--- Set of tasks ---
• a. In the slingshot hunting thread, write out the stretch from "## treefork (Feb" through "(Aug 26, 2010)".
• b. According to the slingshot hunting thread, why does Charles say tinbird is on the right track in starting with an easily manageable draw weight? Answer in one to three sentences.

--- Document segment ---

>>

# Single TBG enough for squirrel/rabbit hunting?



## tinbird (Feb 20, 2013)

A real Noob here guys and I've spent more than a few of my minutes searching various slingshot forums, the web, the rosetta stone, tea leaves and the pschic friends network and can proudly say that I'm really confused at best.

My question is: would the above set up with a Hatcock Sniper be enough to hunt squirrels/rabbits if I were to use 3/8" hexnuts?

Should these hexnuts be weighted with lead for a single TBG setup?

I would be limiting my shots to distances that I can reliably make hits to a 1" circle.

I am just learning to use my SS and so, at this juncture, I'm not proficient enough to want to use the SS yet to hunt with.

I realize that a lot of hunting setups use multibands, but I wish to start out at an easily manageable draw weight.

My bands are 7" in length

Draw length, anchoring at base of ear is: 32"

I want to also thank everyone on this forum for a great site and supportive responses that I've noted while spending countless hours on here so far!!!

Tb


----------



## shew97 (Feb 13, 2014)

I use a 1in to 3/4in taper and kill squirrels and rabbits


----------



## treefork (Feb 1, 2010)

Singles are plenty powerful. Tapping a small piece of lead in the center of the hex nut will make a huge difference in energy delivered.

Oh and , Welcome to the forum !


----------



## Charles (Aug 26, 2010)

You are on the right track with respect to draw weight. Going for really heavy draw is just going to degrade your accuracy. Use what you are comfortable with and can shoot well. Practice, practice, practice. Single TBG will do just fine for you on small game as long as you can take head shots.

Cheers ..... Charles


----------



## zippo (Jul 9, 2014)

Yup 1" to 3/4" taper is great.. i love it with 10mm lead.


----------



## tinbird (Feb 20, 2013)

Thanx for the responses and welcome guys, it's nice to be part of a forum that is as supportive and informative as this one !!!

Tb


----------

<<

--- Given material ---
>>

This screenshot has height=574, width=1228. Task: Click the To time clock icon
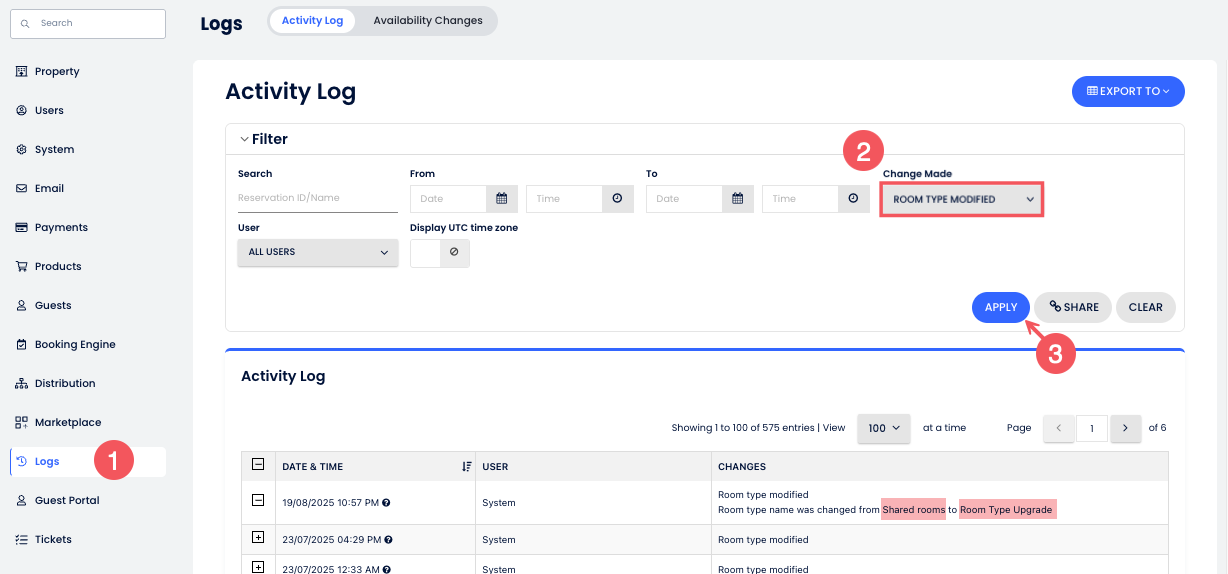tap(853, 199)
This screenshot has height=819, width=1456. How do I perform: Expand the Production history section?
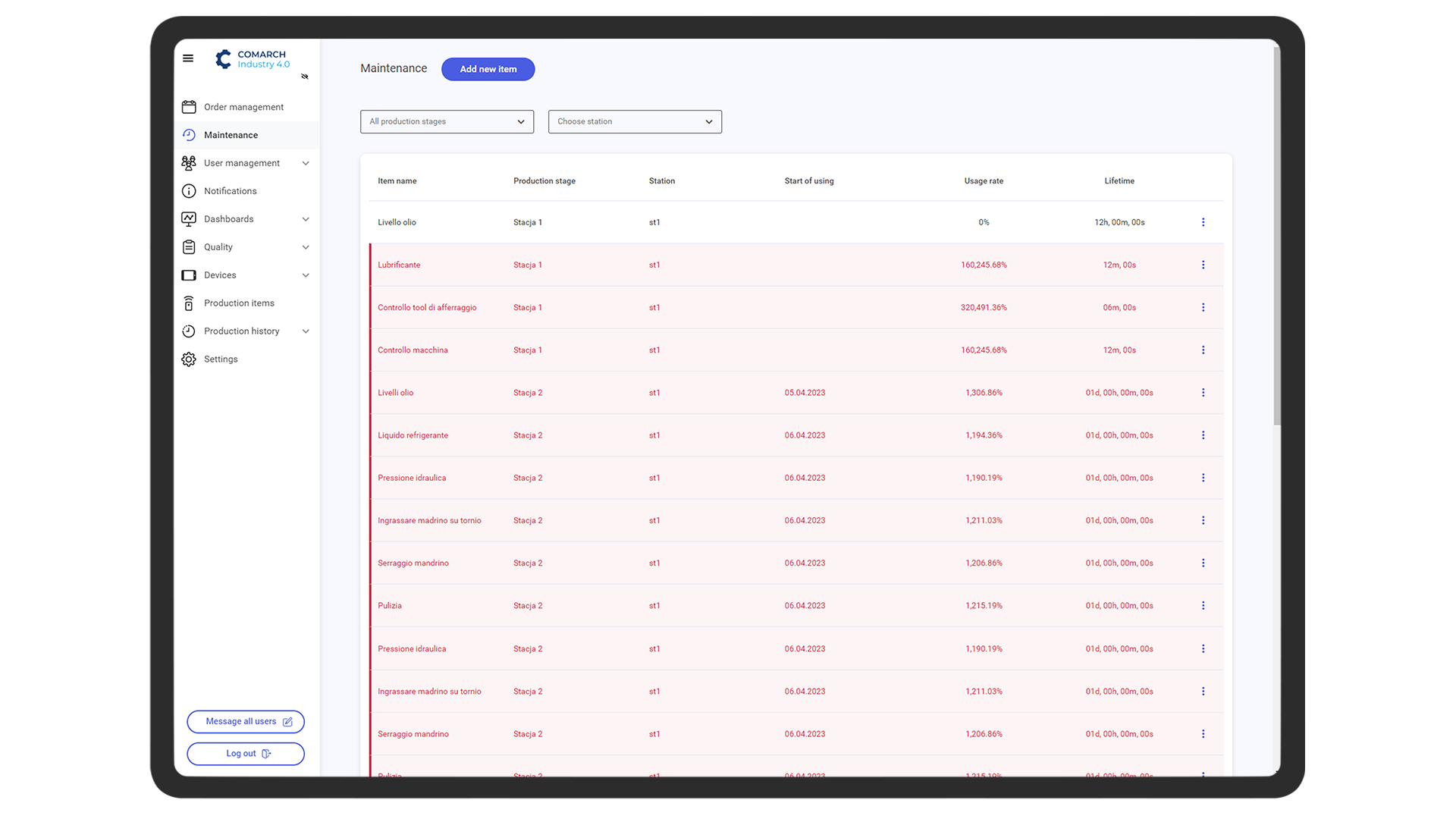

<<

--- Solutions in order ---
• a.
## treefork (Feb 1, 2010)

Singles are plenty powerful. Tapping a small piece of lead in the center of the hex nut will make a huge difference in energy delivered.

Oh and , Welcome to the forum !


----------



## Charles (Aug 26, 2010)

• b. Charles says a really heavy draw would only degrade accuracy. He advises using a setup you're comfortable with and can shoot well.